Perhaps I misinterpret your argument, but it is my impression that Intel (and also AMD!) did huge steps into that direction, just in a more incremental way than what Apple did:

- integrated GPU: check

- integrated memory controller: check

- integrated northbridge: check: https://en.wikipedia.org/w/index.php?title=Northbridge_(comp...

- developing a smartphone SoC: Intel did invest serious money into it and developed SoFIA and Broxton. Intel even strongly subsidized smartphone producers to use them. This all turned out to be a huge commercial failure and thus Intel left the smartphone SoC business.

It is also not the case that a fully-integrated SoC is "better". Rather having not everything in one SoC enabled much more flexibility for OEMs. Fully integrated SoC versus more chips is rather a trade-off between various goals.

Integrated GPU's have been around since 1991, so I wouldn't personally point to that as an example of Intel continuing to be highly 'incrementally' innovative.

Similarly the M1 chip came out of a smartphone SOC - it was just that Apple saw the potential for laptop/desktop adoption while Intel clearly didn't (maybe because they failed to get into the smartphone business - but their failure in that market is yet another example of 'too slow, too little, too late').

"Intel was just doing what they have been doing for the last 40 years - building faster x86 CPU's."

Yes Intel has been doing some minimum improvement to CPUs each year, but the reality of "Intel was just doing what they have been doing for the last 40 years - " is....

"Milking their Monopoly"

The AMD lawsuit with Intel back in the Netburst days showed how Intel was just as bad if not worse than Microsoft at anticompetitive behavior to lock out competitors in the PC market. I'll throw Intel a bone in that for decades with this monopoly power they still continued to push the process and design envelope (probably because they were afraid of becoming Motorola, and when they still had engineering leadership left over from the earlier days).

But Intel is a badly overfed Jabba the Hut. Gelsinger has his work cut out for him.

It's expected that they're trying to build chips that are faster on x86 rather than switch to an entirely new architecture - they can't switch without the full support of Microsoft and at least some major Linux distributions, not to mention the OEMs they sell their chips to.
They absolutely could have built an ARM chip.

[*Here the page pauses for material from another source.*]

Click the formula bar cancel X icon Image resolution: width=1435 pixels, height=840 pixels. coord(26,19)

The fact that Microsoft has released several ARM laptops but selected Qualcomm to provide the processors suggests that Intel at least had an opportunity to play the game, they just never came to the table. It’s hardly Microsoft slowing them down when Microsoft is ahead of Intel on this, but their reluctance to push forwards means that they are now behind.

It’s not Microsoft’s job to push intel anyway, it’s intels job to create a product so compelling that their partners adopt it. If they want the support of major Linux distros, they just have to write it themselves rather than wait for volunteers to do their work for them.

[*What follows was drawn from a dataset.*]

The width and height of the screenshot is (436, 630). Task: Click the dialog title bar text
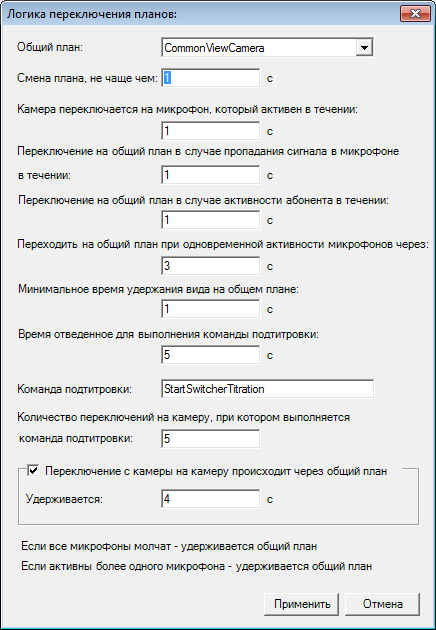coord(93,14)
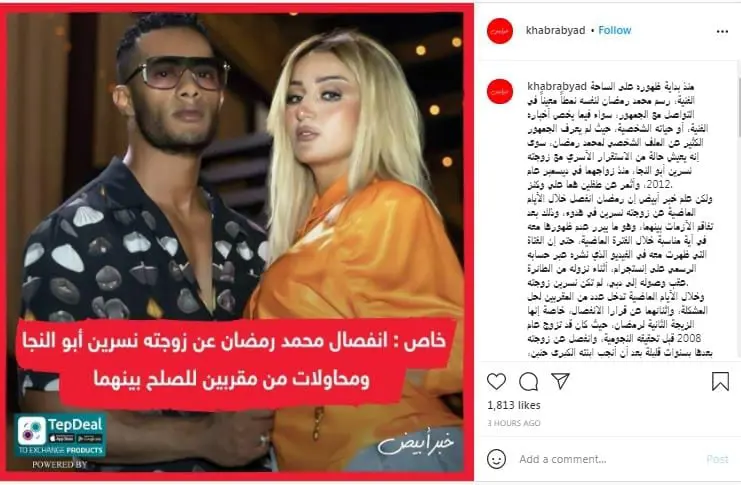The image size is (741, 485).
Task: Click the TepDeal logo on photo
Action: pos(60,436)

Yeah, I've always been pretty skeptical of the "Intel just sat doing nothing" narrative. The impression I got back in the day is that they went quite hard on their 10nm process with a reasonably ambitious set of changes, then failed to scale it to production. That had substantial knock-on effects including delays to the associated microarchitectures as well as subsequent nodes and backports.

Regardless of the reasons I hope they recover; multiple providers of cutting-edge fabrication technology will be essential.

Intel has absolutely been lazy and literally just gave 5% performance increase per year for quite some time. When AMD was making shitty processors, Intel was just trying to squeeze as much money as possible from marginal upgrades.

You can run Windows on a Intel cpu that is 10 years old and notice hardly any difference in performance.

And on the other hand, they changed everything. Their cpus are actually innovative and really fast, and brought the entire multi core thing into consumer hands in a real way.

They've been trying to move into other non-x86 architectures. Had they taken off they would have been in a more competitive position now.